Купоросный по-прежнему с откровенно-наглой настойчивостью преследовал Евгению, исподтишка провоцировал Илью. Он распространял о его семейной жизни всякие небылицы, расписывал Виктору Важенину деспотический характер Никифорова и намекнул, что жена его вполне закономерно отдает предпочтение другому…
Как-то Виктор сказал Илье:
— Жалко, что твоя жена не комсомолка… вертит она хвостом возле Гаврилы Купоросного… Поговорил бы ты с ней как следует… А может, вдвоем поговорим? Что она в нем нашла?
Виктор явно заблуждался насчет Купоросного. Прикрываясь добродушной улыбкой, Гаврила ненавидел комсомольцев, драмкружок, самодеятельные спектакли. На это у него были свои причины.
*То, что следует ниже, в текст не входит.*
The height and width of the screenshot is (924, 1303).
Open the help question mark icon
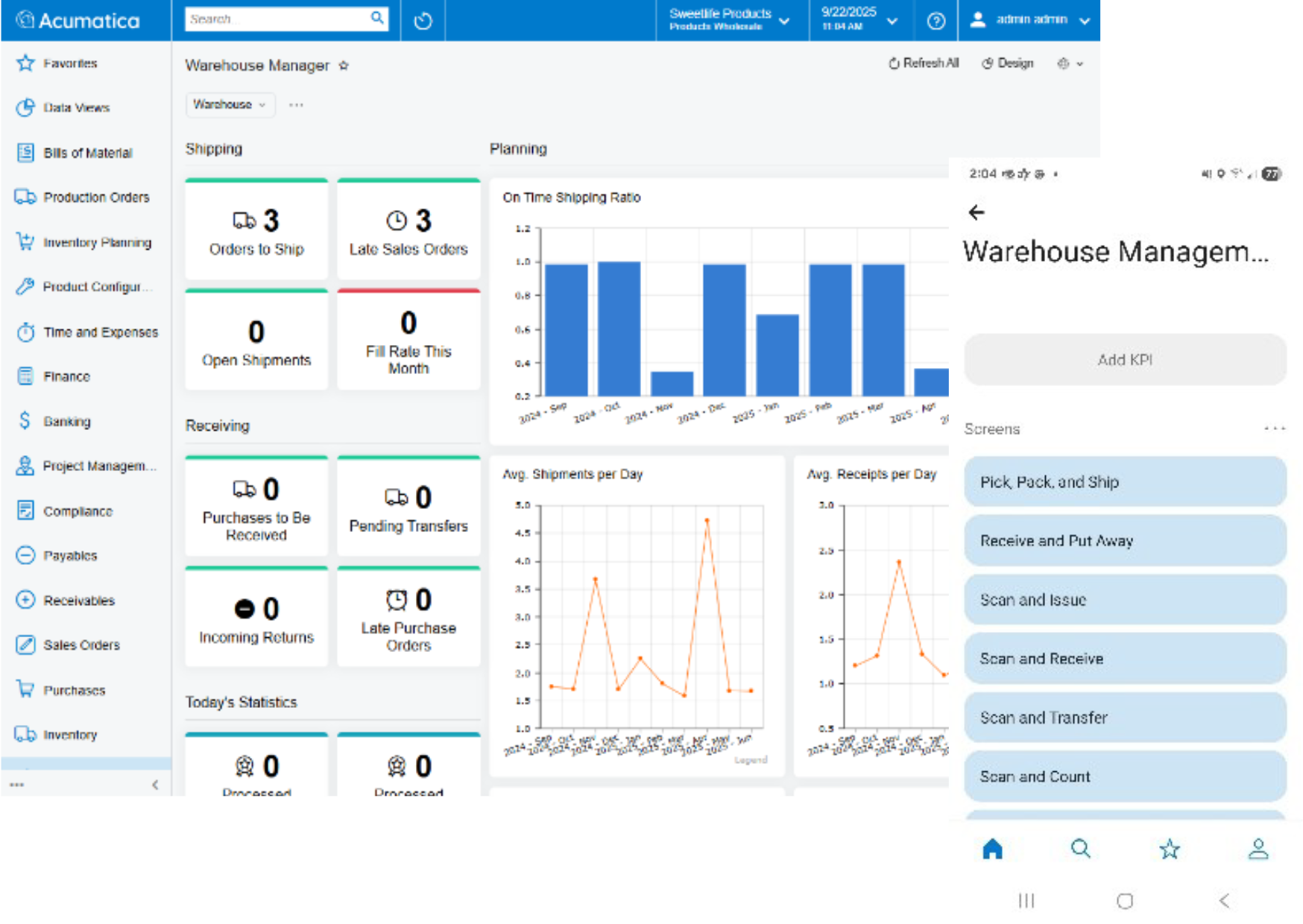click(x=936, y=21)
Илье и в голову не приходило, что он ухаживает за его женой не потому, что любит…
«Нет, к Савелию я не поеду, лучше домой!» — решил Илья.
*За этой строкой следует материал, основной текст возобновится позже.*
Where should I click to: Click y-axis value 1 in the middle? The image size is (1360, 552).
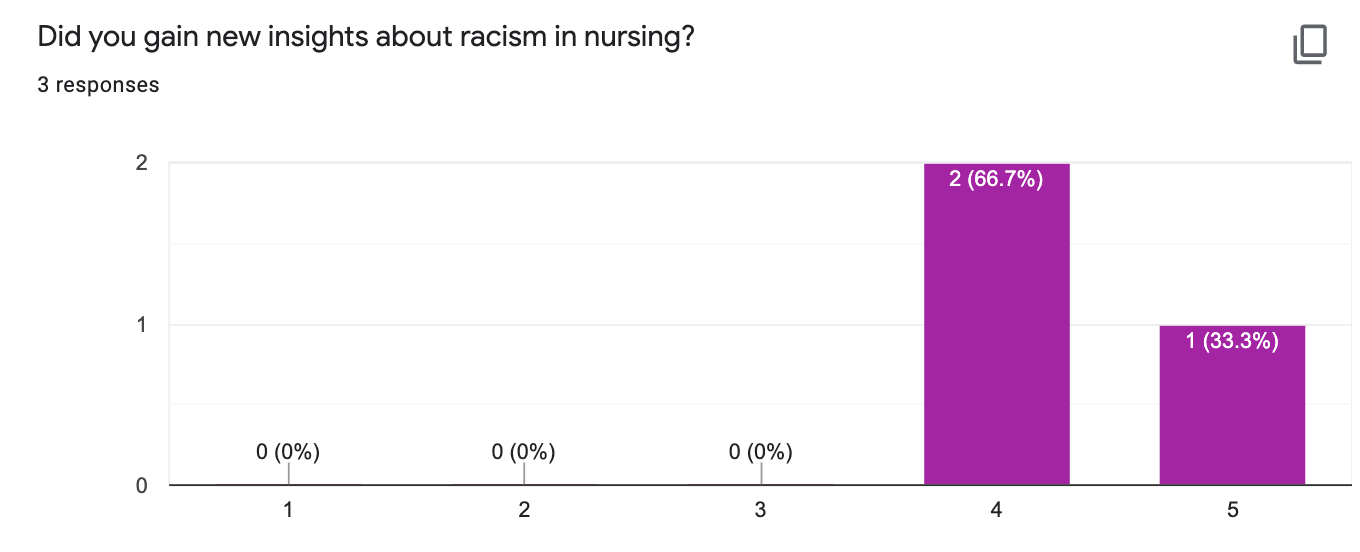[x=141, y=325]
— Ладно, если не захочешь оставаться ночевать, запрягу Буланку и в один миг вечером домчу тебя до станицы. А сейчас пошли! Баста!
Спорить с Савелием трудно, да и обижать не хотелось. Любопытно было и новый баян подержать в руках. Илья написал записку и отправил с Евсеем, чтобы раньше понедельника его не ждали.
Чтобы засветло добраться, выехали пораньше. После полудня стало пасмурно. Степь была желтой, неприветливой, лишь сухая осенняя свежесть холодила лицо. Запряженный в легкий тарантас буланый конь Савелия бежал широкой, маховой рысью. Колеса, подпрыгивая на выбоинах, оставляли позади длинный шлейф пыли. Хоть и запылились немного, но доехали быстро.
Умылись и сели за стол. Выпив немного вина, Илья разомлел и стал корить себя за то, что опять поступил против своего желания: не надо было пить, а он выпил, вместо того чтобы ехать домой, очутился где-то в Айдырле.
Жена Савелия Тоня — славная голубоглазая женщина — от души угощала и жареной рыбой, и куриной лапшой, и чаем с ватрушками. После ужина Савелий взял в руки новый баян. Счастливый, довольный, в косоворотке из синего сатина, несмело прошелся по левой, басовой клавиатуре.
— Шутка сказать, сто басов! — Савелий заиграл что-то свое.
Тоня улыбнулась и нежно стала гладить ровно подстриженный затылок мужа. Все у них выходило ладно и просто.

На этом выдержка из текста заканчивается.